8. The method according to claim 1, characterized in that, The method further includes: Intercept the tool invocation result returned by the server that corresponds to the tool invocation request; The step of injecting structured guidance information into the model specifically includes: The structured guidance information is appended to the tool invocation result to form an enhanced message, and the enhanced message is sent to the model.
9. The method according to claim 1, characterized in that, Also includes: A policy library is pre-defined, which stores the correspondence between unhealthy behaviors and structured guidance information; In the step of injecting structured guidance information into the model, the corresponding structured guidance information is retrieved from the policy library and injected according to the type of unhealthy behavior determined.
10. A non-invasive model behavior monitoring and guidance device, characterized in that, include: The capture module is configured to intercept MCP messages transmitted between the Model Context Protocol (MCP) client and the server in real time.
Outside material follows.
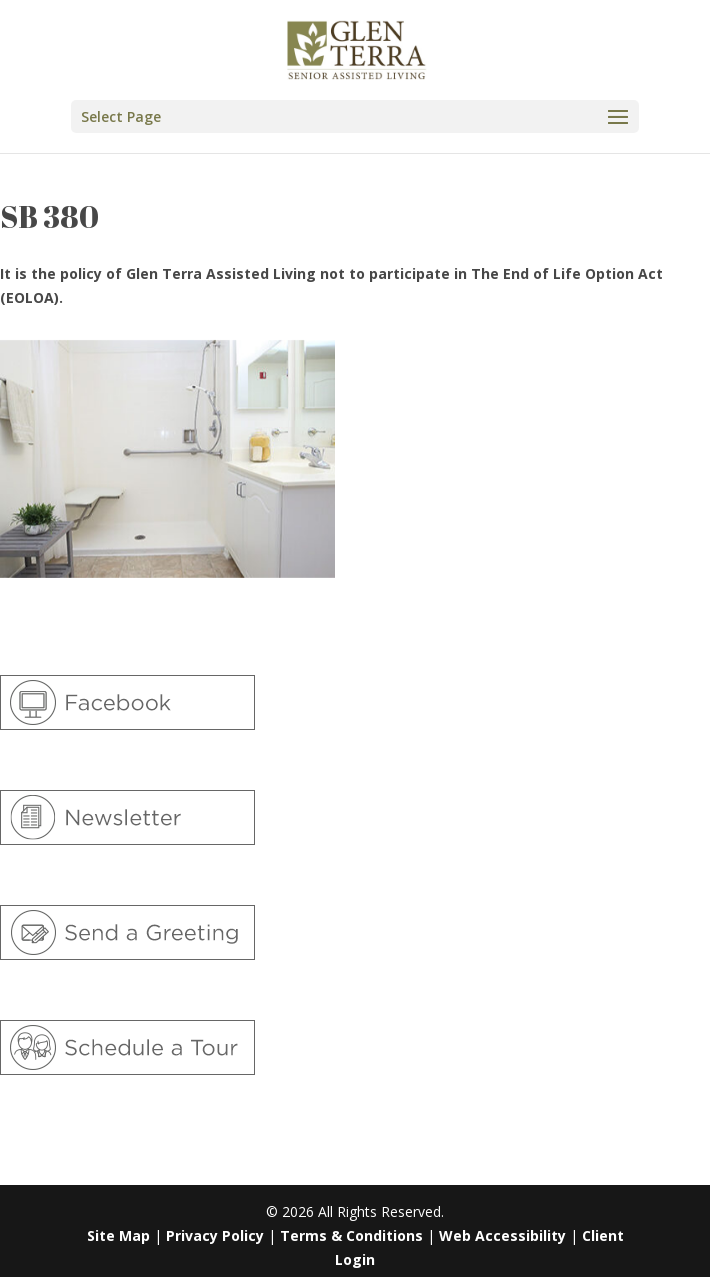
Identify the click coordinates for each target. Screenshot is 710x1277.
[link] (357, 48)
The MCP messages include at least a tool call request initiated by the model side. A determination module, connected to the capture module, is configured to obtain the MCP message from the capture module and analyze the tool call request therein in order to determine whether the model's behavior is unhealthy. An injection module, connected to the determination module, is configured to inject structured guidance information into the communication sent to the model side when the determination module determines that the model's behavior is unhealthy, so as to guide the correction of the model's behavior.